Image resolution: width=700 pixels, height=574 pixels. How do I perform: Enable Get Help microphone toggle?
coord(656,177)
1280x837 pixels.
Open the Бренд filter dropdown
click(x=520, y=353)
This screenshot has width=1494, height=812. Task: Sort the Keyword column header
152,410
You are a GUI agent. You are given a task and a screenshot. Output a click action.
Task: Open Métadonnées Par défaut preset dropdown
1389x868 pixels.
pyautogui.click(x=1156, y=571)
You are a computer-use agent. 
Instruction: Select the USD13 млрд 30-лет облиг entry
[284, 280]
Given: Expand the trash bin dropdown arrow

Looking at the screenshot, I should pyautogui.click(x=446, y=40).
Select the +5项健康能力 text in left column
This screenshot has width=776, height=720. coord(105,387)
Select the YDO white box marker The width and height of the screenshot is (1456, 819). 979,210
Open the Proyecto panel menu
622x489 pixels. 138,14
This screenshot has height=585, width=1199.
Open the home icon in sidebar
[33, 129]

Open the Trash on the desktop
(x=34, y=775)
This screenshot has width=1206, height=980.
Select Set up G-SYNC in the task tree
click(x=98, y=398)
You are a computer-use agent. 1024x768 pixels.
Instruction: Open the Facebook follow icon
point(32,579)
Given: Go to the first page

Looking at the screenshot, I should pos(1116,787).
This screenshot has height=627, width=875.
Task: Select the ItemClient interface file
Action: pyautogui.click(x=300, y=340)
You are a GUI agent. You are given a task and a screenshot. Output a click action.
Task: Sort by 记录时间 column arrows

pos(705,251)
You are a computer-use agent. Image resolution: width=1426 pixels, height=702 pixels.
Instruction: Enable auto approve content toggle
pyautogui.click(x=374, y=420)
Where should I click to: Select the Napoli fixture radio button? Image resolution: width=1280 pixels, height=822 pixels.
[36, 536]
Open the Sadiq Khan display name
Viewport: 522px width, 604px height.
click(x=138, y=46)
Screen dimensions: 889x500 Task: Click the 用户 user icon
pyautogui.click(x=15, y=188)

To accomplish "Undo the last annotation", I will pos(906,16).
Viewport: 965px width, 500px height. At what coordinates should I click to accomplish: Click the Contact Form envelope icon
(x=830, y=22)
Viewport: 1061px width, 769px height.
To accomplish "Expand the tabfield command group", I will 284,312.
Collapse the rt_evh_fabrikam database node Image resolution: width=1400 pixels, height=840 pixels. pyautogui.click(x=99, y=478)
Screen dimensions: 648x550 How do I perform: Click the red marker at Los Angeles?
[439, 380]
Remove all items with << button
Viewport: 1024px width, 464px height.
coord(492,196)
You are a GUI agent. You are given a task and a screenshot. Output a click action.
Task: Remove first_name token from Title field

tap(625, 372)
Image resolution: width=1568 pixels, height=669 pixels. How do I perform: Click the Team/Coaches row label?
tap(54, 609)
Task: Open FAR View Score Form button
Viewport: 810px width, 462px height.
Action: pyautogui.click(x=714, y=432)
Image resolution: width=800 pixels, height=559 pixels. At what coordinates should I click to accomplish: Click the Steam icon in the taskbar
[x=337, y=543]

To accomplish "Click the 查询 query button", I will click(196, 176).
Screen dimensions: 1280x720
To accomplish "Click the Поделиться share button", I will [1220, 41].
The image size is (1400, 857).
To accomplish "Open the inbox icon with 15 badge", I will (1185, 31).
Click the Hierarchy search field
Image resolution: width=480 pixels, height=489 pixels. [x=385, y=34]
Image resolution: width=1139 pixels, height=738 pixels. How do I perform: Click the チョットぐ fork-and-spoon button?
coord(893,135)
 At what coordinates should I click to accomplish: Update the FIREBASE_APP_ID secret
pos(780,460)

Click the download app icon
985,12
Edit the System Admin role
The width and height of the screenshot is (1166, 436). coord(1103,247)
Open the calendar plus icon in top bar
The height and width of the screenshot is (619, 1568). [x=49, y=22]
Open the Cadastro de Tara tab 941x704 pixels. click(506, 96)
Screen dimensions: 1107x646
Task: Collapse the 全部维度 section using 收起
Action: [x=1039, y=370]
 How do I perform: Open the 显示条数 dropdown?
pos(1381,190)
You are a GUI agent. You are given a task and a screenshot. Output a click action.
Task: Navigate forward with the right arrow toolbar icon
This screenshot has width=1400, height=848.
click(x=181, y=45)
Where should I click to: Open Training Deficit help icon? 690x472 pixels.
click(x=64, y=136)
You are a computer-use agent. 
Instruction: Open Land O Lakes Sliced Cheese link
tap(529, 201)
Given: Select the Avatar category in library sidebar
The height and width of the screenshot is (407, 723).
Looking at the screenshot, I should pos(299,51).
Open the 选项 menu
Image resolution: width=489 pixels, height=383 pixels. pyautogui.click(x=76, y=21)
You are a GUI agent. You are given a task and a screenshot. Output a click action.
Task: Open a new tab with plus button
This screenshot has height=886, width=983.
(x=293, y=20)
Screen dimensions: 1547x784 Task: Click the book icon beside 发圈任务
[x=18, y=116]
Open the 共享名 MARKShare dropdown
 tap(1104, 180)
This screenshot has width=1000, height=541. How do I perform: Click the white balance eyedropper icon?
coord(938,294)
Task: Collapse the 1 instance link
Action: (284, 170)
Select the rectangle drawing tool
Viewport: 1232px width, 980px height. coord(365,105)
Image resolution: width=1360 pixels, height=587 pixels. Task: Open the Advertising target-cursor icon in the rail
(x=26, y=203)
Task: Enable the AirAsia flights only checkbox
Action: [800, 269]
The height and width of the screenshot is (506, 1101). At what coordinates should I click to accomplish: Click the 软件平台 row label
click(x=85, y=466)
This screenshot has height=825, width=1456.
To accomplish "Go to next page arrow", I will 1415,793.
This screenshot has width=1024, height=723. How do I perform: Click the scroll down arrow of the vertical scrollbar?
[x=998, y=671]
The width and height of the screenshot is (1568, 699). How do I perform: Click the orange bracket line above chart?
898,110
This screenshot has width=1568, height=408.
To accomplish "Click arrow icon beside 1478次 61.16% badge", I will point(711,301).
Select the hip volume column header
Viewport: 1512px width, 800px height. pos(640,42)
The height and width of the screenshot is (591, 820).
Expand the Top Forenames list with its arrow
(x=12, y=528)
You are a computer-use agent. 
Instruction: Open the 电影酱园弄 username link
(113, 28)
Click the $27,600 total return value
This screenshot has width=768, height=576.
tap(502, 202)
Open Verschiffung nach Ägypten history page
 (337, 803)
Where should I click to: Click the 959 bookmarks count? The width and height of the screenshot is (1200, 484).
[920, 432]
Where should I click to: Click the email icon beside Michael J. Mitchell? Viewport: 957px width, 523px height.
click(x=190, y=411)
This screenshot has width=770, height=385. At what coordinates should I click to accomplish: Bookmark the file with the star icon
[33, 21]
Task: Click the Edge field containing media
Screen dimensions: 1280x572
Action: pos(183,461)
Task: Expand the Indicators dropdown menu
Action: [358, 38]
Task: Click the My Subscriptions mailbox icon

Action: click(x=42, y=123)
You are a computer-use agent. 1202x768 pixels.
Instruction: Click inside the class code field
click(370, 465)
—————
§ The task: Reproduce the items verbatim, from the line containing "This screenshot has height=825, width=1456." through the line containing "Viewport: 1512px width, 800px", both included.

§ Solution to this problem:
This screenshot has height=825, width=1456.
To accomplish "Go to next page arrow", I will 1415,793.
This screenshot has width=1024, height=723. How do I perform: Click the scroll down arrow of the vertical scrollbar?
[x=998, y=671]
The width and height of the screenshot is (1568, 699). How do I perform: Click the orange bracket line above chart?
898,110
This screenshot has width=1568, height=408.
To accomplish "Click arrow icon beside 1478次 61.16% badge", I will point(711,301).
Select the hip volume column header
Viewport: 1512px width, 800px height. pos(640,42)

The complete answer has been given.